### Task goal
Scan the entries that follow and copy out every line containing "computer".

○ ○ ○ ○ ○ ○ ○

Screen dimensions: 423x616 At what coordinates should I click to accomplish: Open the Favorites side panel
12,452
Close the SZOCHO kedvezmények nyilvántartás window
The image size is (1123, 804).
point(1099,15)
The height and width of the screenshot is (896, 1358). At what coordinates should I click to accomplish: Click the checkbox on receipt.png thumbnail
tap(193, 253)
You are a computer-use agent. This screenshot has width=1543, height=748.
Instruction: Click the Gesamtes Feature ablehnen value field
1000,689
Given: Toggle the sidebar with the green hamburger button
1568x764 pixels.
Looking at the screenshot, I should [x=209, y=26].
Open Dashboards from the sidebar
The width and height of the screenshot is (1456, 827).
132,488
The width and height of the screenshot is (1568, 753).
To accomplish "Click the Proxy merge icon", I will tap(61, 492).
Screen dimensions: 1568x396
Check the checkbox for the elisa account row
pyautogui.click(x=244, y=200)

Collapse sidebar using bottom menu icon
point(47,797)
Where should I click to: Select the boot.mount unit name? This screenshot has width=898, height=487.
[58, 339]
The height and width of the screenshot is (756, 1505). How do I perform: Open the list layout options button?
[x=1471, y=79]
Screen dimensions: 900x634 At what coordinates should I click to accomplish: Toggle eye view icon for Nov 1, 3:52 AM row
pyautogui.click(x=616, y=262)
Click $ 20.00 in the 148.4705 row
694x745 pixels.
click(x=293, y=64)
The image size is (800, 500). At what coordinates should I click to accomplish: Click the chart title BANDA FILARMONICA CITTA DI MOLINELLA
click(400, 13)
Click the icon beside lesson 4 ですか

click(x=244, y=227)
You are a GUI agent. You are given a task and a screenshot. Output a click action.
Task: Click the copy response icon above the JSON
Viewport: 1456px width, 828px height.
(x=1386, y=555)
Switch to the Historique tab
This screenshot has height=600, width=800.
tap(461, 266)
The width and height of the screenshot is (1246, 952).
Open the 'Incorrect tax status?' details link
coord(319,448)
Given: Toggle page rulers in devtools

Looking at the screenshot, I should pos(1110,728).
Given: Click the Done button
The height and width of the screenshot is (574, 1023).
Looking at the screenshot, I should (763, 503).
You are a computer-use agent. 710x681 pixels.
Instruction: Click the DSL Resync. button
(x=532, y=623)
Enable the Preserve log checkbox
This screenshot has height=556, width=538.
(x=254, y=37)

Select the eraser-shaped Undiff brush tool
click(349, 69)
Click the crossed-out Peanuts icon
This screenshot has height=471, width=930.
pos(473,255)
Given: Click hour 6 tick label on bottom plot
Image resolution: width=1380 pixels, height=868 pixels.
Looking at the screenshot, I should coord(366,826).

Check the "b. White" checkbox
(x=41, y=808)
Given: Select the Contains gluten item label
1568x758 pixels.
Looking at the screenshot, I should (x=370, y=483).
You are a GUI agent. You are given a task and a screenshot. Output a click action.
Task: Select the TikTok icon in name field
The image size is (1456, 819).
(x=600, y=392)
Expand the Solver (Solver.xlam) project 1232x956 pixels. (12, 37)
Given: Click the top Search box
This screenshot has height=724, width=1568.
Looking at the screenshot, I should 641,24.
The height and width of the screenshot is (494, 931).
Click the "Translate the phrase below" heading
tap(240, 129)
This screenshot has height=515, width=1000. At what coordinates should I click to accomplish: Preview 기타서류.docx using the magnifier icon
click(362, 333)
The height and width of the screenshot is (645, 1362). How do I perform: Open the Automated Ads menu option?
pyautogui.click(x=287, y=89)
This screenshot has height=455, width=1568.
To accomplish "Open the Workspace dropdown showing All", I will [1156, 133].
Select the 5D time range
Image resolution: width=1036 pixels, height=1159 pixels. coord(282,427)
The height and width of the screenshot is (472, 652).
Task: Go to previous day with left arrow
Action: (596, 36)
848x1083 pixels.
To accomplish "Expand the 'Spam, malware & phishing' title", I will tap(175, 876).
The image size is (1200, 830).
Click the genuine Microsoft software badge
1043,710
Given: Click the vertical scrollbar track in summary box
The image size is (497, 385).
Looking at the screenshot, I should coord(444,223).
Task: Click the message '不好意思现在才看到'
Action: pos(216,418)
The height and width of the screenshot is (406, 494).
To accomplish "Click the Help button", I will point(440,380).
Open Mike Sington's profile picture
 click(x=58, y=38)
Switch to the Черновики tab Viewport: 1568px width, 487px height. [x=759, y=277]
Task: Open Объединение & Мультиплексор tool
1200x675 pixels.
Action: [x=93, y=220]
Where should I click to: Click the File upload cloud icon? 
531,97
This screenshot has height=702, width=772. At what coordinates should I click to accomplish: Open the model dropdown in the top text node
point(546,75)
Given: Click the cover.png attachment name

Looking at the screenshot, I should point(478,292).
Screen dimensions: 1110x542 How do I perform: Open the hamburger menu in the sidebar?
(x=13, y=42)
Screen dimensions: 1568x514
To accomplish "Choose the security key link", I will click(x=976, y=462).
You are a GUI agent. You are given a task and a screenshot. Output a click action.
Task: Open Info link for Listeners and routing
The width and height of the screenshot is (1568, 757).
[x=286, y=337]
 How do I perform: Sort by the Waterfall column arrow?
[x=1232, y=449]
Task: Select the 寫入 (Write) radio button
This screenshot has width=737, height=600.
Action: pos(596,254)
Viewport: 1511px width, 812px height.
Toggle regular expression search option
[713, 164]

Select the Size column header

○ ○ ○ ○ ○ ○ ○

### Written solution
You are a computer-use agent. This screenshot has width=1543, height=748.
You are a computer-use agent. 710x681 pixels.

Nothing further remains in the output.